If there's a cell geometry change in one dimension it will probably be to lengthen the cell, Tesla is constrained by the height of their modules and a .4 inch increase in module height would correspond to a ~15% increase in pack capacity, which sounds worth it to me. Additionally, lengthening cells would allow for minimal changes in cell and pack assembly equipment while also minimizing the decrease in gravimetric energy density that accompanies increasing cell size.
The 75kwh pack would be achieved by using 12 full modules or by using 14 384 cell modules as the old 60 pack used to, probably the latter to keep the voltage up.
It's likely that this pack would not be retro-fittable to older vehicles but it's *possible* that it would be.
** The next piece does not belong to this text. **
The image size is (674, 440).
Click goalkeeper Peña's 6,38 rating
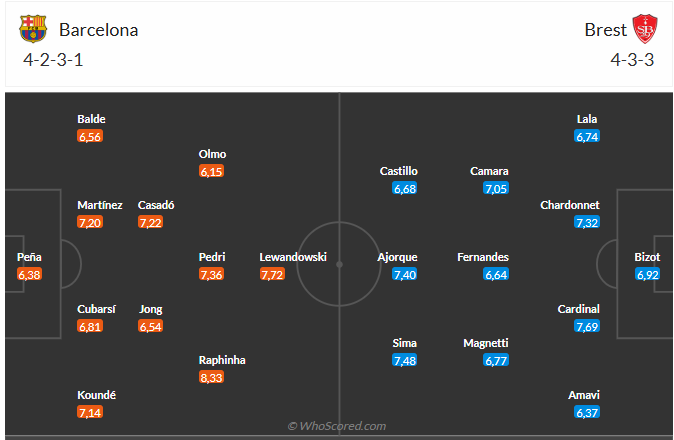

Some benefits of this scenario would be that increased power and charge speed would be more or less guaranteed, which wouldn't be the case for a pure chemistry improvement scenario.
Case 4
Cell geometry change in 2 dimension (or 3 dimensions if you want to use cartesian coordinates on a cylinder).
If the cells change in length and radius it would be difficult to anticipate what might happen, 18750s would be the obvious candidate for Case 3 but in Case 4 here it could be 20700s or 20750s or 22700s or numerous other combinations of height and radius. For this reason i won't even try to speculate as to how it might play out.
Case 4 is possible but I think it's the most unlikely of the possibilities at this time due to the number of engineering changes it would require.
Right now I'm leaning towards 1 and 3 as the most likely cases but my level of confidence is not high. Cast a vote, the collective wisdom of TMC has been correct before.
Also if the new 100 pack is a true 100kwh pack, the Model S 100D should have a range of about 340 miles, and the Model X 100D about 300.